At least 10 Thai hostages released by Hamas
By JINTAMAS SAKSORNCHAI Associated Press
BANGKOK (AP) — Hamas freed at least 10 Thai nationals seized in the group’s surprise attack on southern Israel last month and held until hostages went free on Friday.
Thai Foreign Minister Parnpree Bahiddha-Nukara wrote online that he was “overjoyed.”
He had traveled more than three weeks ago to Egypt and Qatar to seek their help in obtaining the hostages’ freedom. Thais were the biggest single group of foreigners taken hostage.
Thailand did not release the kidnapped people’s names or conditions, but thanked Qatar, Israel, Egypt, Iran, Malaysia and the International Committee of the Red Cross.
“It is our deep hope that all remaining hostages will be taken care of, and will be safely released at the earliest opportunity,” the Thai Foreign Ministry said.
Prime Minister Srettha Thavisin was the first Thai official to post news of the release, writing on the X social media platform, formerly known as Twitter, that 12 had been freed. The spokesman for the Qatari foreign ministry, Majed al-Ansari, posted on X that the number was 10.
Thailand said that it was checking the conflicting information on its kidnapped citizens, often farmhands who seek work in more developed countries like Israel where there is a shortage of semi-skilled labor — at wages considerably higher than they can earn at home.
The Thai foreign ministry statement said the released workers crossed into Israel and were on their way to Hatzerim air base for processing, after which they would be sent to the Shamir Medical Center, where embassy officials would meet them.
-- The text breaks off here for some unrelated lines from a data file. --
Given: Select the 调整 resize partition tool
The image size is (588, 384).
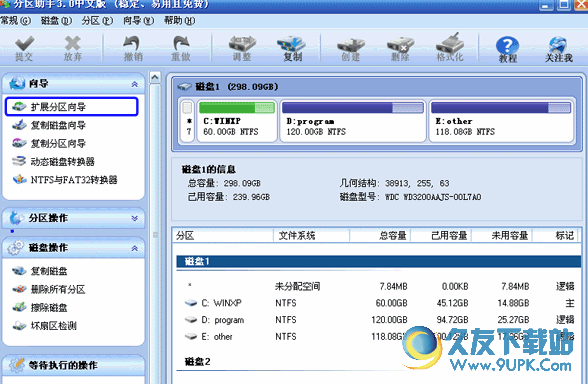Looking at the screenshot, I should [242, 48].
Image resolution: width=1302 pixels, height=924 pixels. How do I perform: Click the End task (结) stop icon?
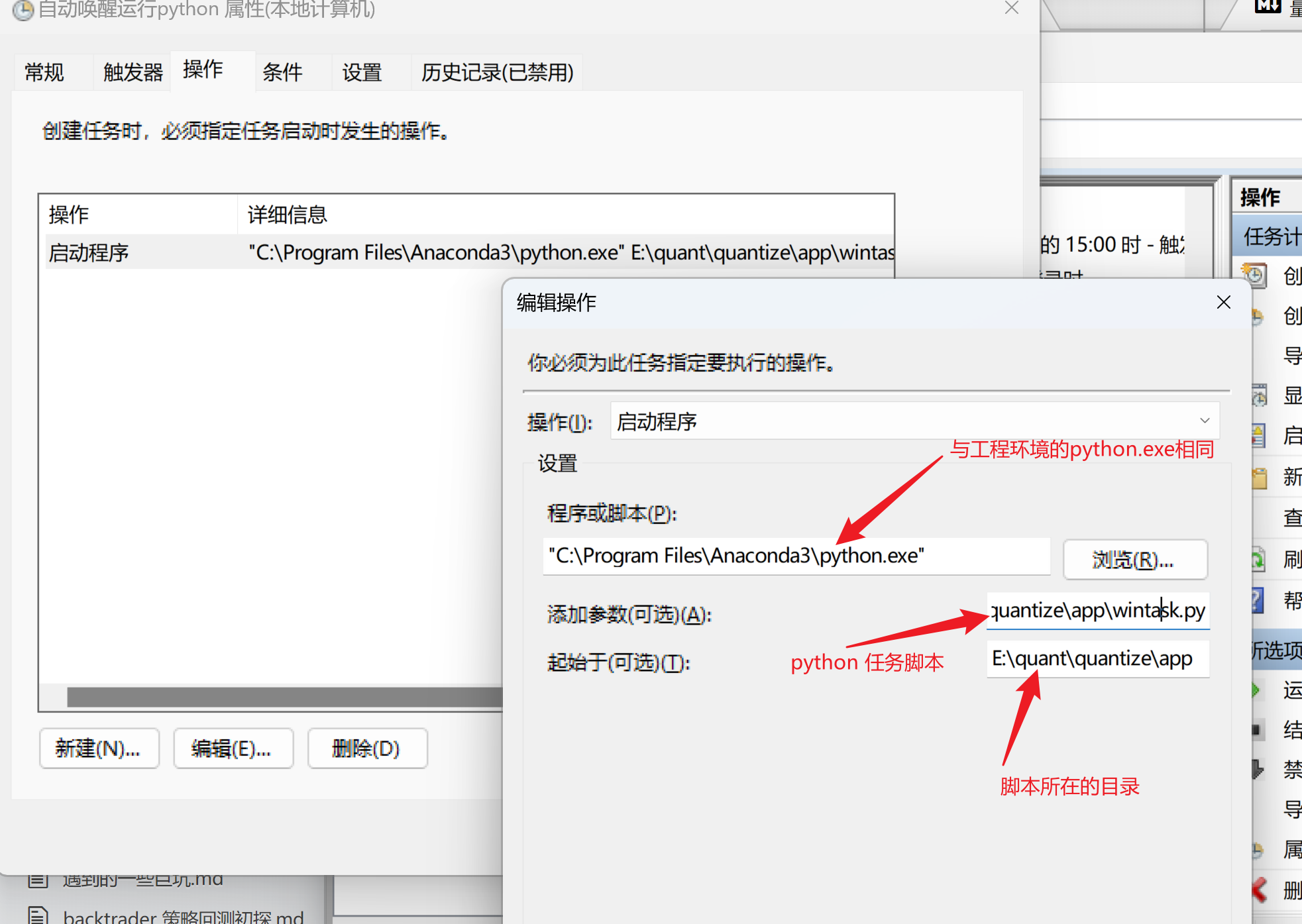[1256, 730]
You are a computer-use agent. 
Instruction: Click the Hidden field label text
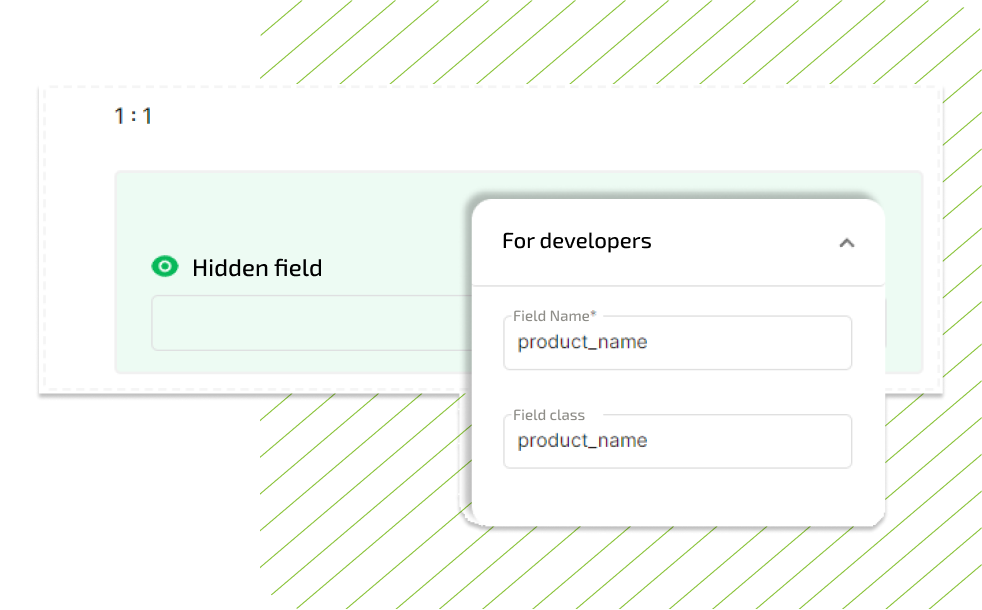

A spokesperson for the hospital said staff were informed around 4 p.m. local time that they would be receiving the Thai hostages, which would be about the same time Thailand’s prime minister and Egyptian officials made the news public.
Prof. Hagai Levine, head of the medical team at the Hostages and Missing Persons Families Forum, said that getting medical information about the Thai hostages’ pre-existing conditions has been trickier than with released Israelis.
Ratana Sriauan, is a digital content creator from the province of Udon Thani in the poor northeastern region of Isan, where most of Thailand’s overseas workers hail from, and she wrote on Facebook about and abducted friend whom she callled by a nickname.
“I wish you Tee, to be among the group that has been released. God blessed them. I am delighted for the relatives of those who got their loved ones released and will see them soon.”
Iran and Thai maintain friendly relations and prominent members of Thailand’s Muslim minority made unofficial trips to Tehran to seek the hostages’ freedom.
Foreign Minister Parnpree had said that his Iranian counterpart, who was serving as Thailand’s intermediary with Hamas, had told him there would be “good news soon.”
Government leaders in both Thailand and Iran like to point out that relations between the two countries date back more than three centuries, with diplomatic missions from Persia followed by Persian families settling in what was later to be called Thailand.
Some of the descendants of the early Persian settlers became prominent in Thai society and even in politics, although Thailand is 90% Buddhist with a relatively small Muslim population.
Trade, particularly the sale of Thai rice to Iran, has helped maintain good bilateral relations, despite sometimes heavy handed efforts to suppress a Muslim separatist insurgency in the deep south, where the provinces have Muslim majorities.
The missing workers were among about 30,000 Thais employed mostly in Israel’s agricultural sector. According to Thailand’s foreign ministry, 39 were killed in the Oct. 7 attacks, and 26 abducted. More than 8,600 workers have been voluntarily repatriated since the attacks, the Labor Ministry has said.